Assignment
For the records that follow, give the number of lines in which the word "agent" occurs, with nothing added.

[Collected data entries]
::::::

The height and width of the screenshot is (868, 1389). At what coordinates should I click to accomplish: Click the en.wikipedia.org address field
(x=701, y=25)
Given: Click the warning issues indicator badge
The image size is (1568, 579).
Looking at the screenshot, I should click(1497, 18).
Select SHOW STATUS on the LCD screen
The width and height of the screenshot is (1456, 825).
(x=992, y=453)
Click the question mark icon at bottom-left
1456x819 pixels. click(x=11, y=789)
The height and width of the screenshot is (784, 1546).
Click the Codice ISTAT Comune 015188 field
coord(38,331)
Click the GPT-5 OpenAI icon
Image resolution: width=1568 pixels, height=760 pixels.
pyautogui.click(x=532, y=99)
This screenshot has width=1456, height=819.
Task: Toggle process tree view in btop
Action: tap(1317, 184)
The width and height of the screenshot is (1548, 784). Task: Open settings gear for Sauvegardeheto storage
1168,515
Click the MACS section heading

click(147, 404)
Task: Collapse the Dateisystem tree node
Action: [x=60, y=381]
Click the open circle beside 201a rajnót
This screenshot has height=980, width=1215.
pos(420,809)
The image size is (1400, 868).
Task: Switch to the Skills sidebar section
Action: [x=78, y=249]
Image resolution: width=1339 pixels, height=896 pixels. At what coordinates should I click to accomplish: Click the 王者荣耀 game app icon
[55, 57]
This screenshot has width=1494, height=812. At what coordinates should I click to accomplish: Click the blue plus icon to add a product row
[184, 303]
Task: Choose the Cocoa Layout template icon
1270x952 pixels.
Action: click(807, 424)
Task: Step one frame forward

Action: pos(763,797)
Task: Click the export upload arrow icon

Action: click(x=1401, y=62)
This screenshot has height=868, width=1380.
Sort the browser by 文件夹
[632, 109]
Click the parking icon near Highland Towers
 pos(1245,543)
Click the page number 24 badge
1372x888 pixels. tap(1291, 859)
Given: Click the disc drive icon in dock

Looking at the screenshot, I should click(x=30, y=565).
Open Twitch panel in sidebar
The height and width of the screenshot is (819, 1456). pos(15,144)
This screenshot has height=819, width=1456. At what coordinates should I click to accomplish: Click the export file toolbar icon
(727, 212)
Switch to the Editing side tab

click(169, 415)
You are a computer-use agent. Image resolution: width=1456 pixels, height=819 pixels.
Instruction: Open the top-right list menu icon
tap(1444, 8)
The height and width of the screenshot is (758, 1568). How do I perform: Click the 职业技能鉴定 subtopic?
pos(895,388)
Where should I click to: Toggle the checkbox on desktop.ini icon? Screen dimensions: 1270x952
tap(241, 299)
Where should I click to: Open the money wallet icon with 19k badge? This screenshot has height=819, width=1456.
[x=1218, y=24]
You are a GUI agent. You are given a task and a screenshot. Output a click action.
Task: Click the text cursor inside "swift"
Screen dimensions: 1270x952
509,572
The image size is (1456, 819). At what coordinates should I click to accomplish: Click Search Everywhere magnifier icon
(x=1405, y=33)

::::::

Task output
2